Também discute o papel da polícia como mantenedor da “ordem social” e do seu papel na qualidade de propagador da violência não só física, mas também a violência da exclusão, da pobreza, do cerceamento de acesso a direitos básicos a todos seus cidadãos, o que, de certa forma, propicia com que grupos paralelos ao Estado se estabeleçam, proporcionando em determinados momentos o que de fato era dever deste Estado ausente.

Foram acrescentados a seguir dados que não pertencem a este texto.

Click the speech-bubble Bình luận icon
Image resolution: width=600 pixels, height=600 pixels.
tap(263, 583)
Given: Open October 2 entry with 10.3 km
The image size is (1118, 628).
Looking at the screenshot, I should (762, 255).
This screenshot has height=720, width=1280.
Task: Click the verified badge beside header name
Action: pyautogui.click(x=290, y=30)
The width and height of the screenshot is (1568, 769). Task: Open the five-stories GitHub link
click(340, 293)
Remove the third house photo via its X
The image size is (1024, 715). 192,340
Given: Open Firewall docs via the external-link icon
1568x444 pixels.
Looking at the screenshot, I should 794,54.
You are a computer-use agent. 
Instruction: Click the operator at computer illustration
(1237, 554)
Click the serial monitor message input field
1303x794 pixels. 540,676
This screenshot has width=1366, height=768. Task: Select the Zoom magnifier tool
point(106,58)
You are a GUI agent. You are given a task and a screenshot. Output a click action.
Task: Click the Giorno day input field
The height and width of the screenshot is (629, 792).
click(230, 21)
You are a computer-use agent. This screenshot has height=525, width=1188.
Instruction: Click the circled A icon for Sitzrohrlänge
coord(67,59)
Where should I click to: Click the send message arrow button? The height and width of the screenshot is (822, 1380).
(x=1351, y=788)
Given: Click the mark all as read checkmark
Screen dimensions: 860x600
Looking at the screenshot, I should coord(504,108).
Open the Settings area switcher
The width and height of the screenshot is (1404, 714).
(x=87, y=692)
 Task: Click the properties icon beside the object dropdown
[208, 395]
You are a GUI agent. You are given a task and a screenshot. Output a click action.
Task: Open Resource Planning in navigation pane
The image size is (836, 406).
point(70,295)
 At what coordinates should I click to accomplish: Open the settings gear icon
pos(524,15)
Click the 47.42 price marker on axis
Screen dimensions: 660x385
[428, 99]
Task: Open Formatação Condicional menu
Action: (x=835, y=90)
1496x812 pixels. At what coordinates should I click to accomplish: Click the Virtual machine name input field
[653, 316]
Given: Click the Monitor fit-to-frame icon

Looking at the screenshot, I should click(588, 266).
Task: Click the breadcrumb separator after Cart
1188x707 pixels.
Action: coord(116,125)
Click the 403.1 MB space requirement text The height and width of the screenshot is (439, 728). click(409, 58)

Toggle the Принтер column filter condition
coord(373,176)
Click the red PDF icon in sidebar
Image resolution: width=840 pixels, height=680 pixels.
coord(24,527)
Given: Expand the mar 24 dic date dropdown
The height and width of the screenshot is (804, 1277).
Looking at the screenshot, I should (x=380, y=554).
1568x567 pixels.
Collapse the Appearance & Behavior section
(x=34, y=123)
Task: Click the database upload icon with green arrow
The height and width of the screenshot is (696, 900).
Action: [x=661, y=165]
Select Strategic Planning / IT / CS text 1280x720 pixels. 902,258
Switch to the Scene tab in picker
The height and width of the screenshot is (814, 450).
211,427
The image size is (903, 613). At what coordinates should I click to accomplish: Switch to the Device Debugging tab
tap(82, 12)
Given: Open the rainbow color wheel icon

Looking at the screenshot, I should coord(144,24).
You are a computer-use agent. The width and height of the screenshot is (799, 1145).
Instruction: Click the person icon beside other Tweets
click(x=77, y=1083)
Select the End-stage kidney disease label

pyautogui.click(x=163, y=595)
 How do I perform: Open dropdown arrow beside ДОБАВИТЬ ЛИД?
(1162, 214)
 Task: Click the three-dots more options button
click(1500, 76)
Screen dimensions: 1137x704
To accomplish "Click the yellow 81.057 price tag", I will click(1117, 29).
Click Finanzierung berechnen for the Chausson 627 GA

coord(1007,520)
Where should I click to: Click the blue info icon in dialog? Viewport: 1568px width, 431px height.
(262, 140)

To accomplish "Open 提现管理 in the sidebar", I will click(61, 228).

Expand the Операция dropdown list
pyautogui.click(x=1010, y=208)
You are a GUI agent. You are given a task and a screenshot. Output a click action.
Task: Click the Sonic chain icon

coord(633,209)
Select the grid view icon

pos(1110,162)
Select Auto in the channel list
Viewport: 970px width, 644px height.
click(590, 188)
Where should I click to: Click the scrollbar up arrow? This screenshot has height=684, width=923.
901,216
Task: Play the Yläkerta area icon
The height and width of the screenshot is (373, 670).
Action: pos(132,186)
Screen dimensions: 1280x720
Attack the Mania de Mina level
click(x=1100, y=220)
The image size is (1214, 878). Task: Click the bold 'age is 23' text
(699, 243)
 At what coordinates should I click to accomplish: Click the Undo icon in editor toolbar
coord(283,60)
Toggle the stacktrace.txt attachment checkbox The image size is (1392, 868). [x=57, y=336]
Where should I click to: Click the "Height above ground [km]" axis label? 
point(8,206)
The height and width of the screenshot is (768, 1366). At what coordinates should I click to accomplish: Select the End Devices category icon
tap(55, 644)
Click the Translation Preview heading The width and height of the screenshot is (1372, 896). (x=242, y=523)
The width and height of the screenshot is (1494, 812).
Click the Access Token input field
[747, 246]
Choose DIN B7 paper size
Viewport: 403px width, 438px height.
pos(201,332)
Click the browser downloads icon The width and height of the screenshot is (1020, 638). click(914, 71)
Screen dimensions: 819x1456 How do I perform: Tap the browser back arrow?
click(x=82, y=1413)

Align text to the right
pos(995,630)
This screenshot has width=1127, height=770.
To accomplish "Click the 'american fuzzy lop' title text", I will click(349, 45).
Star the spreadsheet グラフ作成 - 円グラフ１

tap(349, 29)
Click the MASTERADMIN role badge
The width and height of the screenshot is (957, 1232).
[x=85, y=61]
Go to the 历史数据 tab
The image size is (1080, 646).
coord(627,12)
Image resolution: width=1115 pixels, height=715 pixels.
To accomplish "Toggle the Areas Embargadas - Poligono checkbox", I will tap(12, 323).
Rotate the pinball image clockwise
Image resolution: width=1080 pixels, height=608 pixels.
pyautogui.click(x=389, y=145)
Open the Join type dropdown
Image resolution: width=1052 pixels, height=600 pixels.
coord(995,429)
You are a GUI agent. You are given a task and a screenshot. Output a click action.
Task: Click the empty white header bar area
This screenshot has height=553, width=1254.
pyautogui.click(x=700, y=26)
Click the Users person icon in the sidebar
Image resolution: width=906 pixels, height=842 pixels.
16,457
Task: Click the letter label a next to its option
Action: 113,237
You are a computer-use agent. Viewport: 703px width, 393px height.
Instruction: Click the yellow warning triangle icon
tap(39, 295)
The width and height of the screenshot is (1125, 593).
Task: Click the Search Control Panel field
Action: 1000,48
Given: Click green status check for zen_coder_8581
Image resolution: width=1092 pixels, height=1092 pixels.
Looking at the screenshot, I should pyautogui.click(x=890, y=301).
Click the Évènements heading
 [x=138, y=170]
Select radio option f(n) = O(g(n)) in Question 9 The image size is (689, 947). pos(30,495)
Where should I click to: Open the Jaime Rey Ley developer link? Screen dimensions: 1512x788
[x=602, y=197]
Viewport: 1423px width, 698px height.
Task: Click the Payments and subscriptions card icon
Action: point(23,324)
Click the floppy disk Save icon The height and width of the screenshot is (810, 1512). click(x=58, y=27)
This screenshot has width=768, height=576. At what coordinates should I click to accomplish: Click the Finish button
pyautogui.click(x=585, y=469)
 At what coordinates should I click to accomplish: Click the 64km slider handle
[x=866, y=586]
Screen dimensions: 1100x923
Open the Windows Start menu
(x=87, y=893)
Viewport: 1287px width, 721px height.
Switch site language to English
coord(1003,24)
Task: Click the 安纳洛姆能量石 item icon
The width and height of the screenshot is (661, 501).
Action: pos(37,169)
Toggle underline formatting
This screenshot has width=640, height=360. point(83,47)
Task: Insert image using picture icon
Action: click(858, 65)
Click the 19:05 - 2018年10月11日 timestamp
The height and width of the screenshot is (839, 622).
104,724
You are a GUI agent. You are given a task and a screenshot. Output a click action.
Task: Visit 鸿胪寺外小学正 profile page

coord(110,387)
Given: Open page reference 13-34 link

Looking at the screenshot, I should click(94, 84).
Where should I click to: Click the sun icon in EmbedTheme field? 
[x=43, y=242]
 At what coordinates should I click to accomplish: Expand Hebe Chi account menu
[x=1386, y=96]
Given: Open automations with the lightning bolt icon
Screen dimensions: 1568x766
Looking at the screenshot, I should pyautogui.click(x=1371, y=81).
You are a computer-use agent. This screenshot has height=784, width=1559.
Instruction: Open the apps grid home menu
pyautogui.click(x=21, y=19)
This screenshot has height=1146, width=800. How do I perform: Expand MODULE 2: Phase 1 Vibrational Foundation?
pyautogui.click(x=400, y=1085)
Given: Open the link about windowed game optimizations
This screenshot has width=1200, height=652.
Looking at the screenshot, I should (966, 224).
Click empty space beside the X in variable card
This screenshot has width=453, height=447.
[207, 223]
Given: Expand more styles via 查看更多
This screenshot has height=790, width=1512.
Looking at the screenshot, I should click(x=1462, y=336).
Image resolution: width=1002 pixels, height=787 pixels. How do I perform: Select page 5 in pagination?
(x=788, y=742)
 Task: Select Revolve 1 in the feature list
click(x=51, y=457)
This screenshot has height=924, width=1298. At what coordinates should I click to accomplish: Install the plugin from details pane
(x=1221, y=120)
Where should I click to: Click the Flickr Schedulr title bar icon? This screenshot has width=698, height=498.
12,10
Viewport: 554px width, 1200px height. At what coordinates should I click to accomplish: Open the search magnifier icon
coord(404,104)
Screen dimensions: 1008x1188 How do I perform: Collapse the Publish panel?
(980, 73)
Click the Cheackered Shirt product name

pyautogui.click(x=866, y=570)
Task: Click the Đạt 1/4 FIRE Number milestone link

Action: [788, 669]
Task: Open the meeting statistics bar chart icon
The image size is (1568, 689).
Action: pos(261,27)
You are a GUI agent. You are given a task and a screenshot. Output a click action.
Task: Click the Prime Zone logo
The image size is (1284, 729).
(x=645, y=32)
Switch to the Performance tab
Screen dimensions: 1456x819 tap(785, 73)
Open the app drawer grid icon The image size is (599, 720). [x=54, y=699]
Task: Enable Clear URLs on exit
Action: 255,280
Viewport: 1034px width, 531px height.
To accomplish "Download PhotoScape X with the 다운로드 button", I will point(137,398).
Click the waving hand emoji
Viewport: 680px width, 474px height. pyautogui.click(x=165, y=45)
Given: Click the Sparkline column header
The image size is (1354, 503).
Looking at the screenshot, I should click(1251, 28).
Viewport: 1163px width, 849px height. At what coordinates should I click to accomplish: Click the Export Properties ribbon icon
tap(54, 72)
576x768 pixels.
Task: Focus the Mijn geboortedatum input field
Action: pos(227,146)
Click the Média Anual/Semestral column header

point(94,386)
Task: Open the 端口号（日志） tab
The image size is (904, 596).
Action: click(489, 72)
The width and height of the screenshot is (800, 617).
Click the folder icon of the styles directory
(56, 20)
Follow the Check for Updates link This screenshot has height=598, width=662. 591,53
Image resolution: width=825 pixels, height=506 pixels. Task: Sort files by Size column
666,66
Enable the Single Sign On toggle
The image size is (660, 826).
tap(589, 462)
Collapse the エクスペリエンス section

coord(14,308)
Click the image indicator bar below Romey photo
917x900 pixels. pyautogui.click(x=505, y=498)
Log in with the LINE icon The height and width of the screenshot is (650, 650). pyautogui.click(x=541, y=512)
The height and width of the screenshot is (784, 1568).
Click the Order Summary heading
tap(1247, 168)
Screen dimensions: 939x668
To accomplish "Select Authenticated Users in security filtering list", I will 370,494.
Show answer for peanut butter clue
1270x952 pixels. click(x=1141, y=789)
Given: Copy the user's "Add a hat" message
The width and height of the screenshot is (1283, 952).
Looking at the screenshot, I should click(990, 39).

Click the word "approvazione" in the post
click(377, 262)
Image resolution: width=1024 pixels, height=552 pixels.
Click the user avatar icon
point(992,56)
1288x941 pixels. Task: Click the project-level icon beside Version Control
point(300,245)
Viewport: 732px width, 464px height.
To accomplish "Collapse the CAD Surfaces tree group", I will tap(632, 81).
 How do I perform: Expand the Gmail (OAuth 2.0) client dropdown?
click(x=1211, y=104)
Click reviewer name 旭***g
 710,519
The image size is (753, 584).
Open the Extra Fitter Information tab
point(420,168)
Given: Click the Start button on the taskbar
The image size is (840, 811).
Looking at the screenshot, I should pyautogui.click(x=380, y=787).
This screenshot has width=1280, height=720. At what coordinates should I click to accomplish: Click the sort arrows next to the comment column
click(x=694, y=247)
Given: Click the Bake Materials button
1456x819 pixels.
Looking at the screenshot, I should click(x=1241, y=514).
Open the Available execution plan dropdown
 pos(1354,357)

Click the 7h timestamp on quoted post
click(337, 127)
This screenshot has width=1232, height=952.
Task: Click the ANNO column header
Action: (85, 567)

Desta forma, Luiz Bolognesi contradiz a literatura, bem como a recorrente exaltação a personagens nacionalistas, sujeitos históricos que pertenceram a grupos dominantes e só triunfaram mediante a opressão, e a concessão mínima a direitos básicos aos cidadãos brasileiros. Por meio de sua narrativa, através dos séculos, reinventa e dá voz a grupos frequentemente silenciados e/ou que se espera silenciar. O que se percebe com o renascimento constante do protagonista é que a luta pelos direitos, tal qual a democracia e a liberdade, a luta incessantemente pelo fim de uma desigualdade que está enraizada na perspectiva histórica do país.
Conclusão
Nota-se que ambos os diretores preferem abordar as dores enfrentadas por aqueles que são frequentemente atingidos pelas mazelas da segregação social, econômica e cultural por meio de suas visões de mundo, sendo estas primordialmente de homens brancos, os quais, por sua vez, não serão atingidos e/ou mesmo saberão do que se trata tais dores. Estes idealizadores falam sobre o outro a partir de seu lugar de privilégio na sociedade brasileira, mas escolheram dar vida a narrativas que discutem sobre as angústias, as agruras de um grupo social que, apesar de representar mais de 50% da população brasileira, não encontra iguais na indústria cinematográfica de animação do país.
Como brancos, dialogam com respeito a outra história brasileira que o racismo, na sua qualidade de estrutura, almeja apagar. Com protagonistas que anseiam pelo fim e/ou diminuição da desigualdade, que norteia as relações existentes reverberam, de formas díspares, a luta contra o racismo, ressaltando que essa luta não é somente de negros, mas sim de todos os pertencentes à sociedade.
Todavia, expressam cada um a seu modo, que os males que nos impedem de alcançar a equidade se fazem sucedem de diferentes formas, e é aí que o privilégio deve ser questionado. Obviamente, interessante a aqueles que gozam, a resistência negra se faz no campo da cultura e de produtos midiáticos como os filmes por meio da desconstrução.
Desconstrução dos papéis de subalternidade, desmitificação do personagem sem história e, ainda que vivenciemos a vulnerabilidade social, que está não seja um determinante nas narrativas fílmicas. Já que as cobranças por ações afirmativas para que haja ocupantes da raça negra nestes locais de comando, bem como em outros postos da indústria cinematográfica, sejam justamente para isso, para modificar a maneira de se pensar o negro no Brasil, seja este em uma produção adulta ou infantil.
A consciência de que a miséria, a fome, os baixos recursos financeiros, desemprego, enfim, não acometem este grupo por um mero acaso do destino, mas pelo fato de que, enquanto o Brasil se construía como nação, este grupo, outrora escravizado, foi deixado à margem da sociedade por aqueles que se utilizaram de seus corpos incessantemente por séculos, os culpabilizando a todo momento por uma condição que lhes foi imposta a força. Se os dias atuais são compostos por silenciamento, apagamento histórico e pobreza é para miná-los da percepção de que esta realidade não é natural a aqueles que descendem da realeza.